Marseille: après l'attaque, la réaction de Mgr Georges Pontier

2 octobre 2017 Par

L'archevêque de Marseille et président de la Conférence des Evêques de France réagit à l'attaque terroriste qui a fait deux morts, dimanche, à la gare Saint Charles de Marseille.

Dimanche, en milieu de journée, le terrorisme frappait durement la ville de Marseille. Vers 13 heures, sur le parvis de la gare Saint-Charles, un homme s'attaquait violemment à deux jeunes étudiantes avant d'être abattu par des militaires, réservistes, de l'opération Sentinelle.

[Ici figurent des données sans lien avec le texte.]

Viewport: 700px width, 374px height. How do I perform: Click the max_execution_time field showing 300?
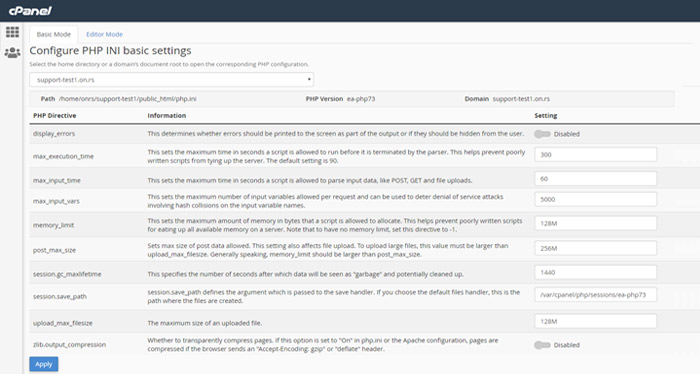[596, 154]
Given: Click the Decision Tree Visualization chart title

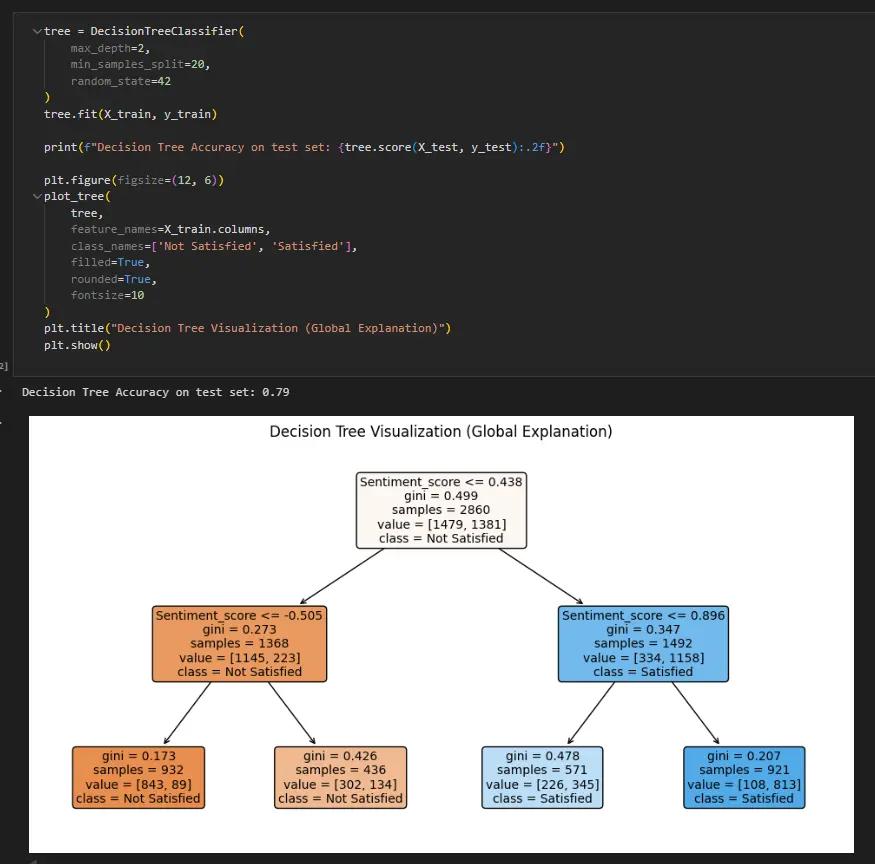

La peine de l'archevêque de Marseille

"J’ai une grande peine pour ces deux jeunes dont la vie vient d’être arrêtée de manière cruelle, et puis pour leurs familles. Elles avaient toute leur vie devant elles. Elles ont été fauchées par la cruauté, la bêtise, l’endoctrinement [...]" déclare Mgr Georges Pontier, archevêque de Marseille, au micro de Pauline de Torsiac.

Le président de la Conférence des Evêques de France a une pensée particulère pour les familles de ces deux jeunes filles [l'une des deux faisait partie du mouvement des Scouts et Guides de France NDLR].  "On aurait envie de connaître ces familles, et de les serrer dans nos bras. Elles vivent un moment terrible, qui va entraîner un combat en eux-mêmes, pour vivre avec cette blessure qui ne se referme jamais totalement. Cela fait désormais partie de leur histoire. Nous ne pouvons les aider qu’en leur montrant une grande chaleur humaine, et en les aidant à retrouver une certaine forme de paix" ajoute Mgr Georges Pontier.
 

Sentinelle: "une mission de service" pour Mgr Pontier

L'archevêque de Marseille n'oublie pas non plus les soldats de la force Sentinelle, à qui l'on doit la neutralisation du tueur de la gare Saint-Charles. "Quand on voit les hommes et les femmes de l’opération Sentinelle en action sur nos sites  à Marseille, et ailleurs, on éprouve un profond respect pour eux. Ils font une tâche qui est sans relief au quotidien, mais qui devient précieuse dès qu’il y a un incident. Je suis toujours touché de voir ces hommes et ces femmes dans une mission de service, qui extérieurement parlant n’a pas tellement d’éclat et ne correspond pas vraiment à ce qui devait habiter leur projet professionnel quand ils ont choisi ce métier. Ils sont là, serviteurs" lance-t-il à ce sujet.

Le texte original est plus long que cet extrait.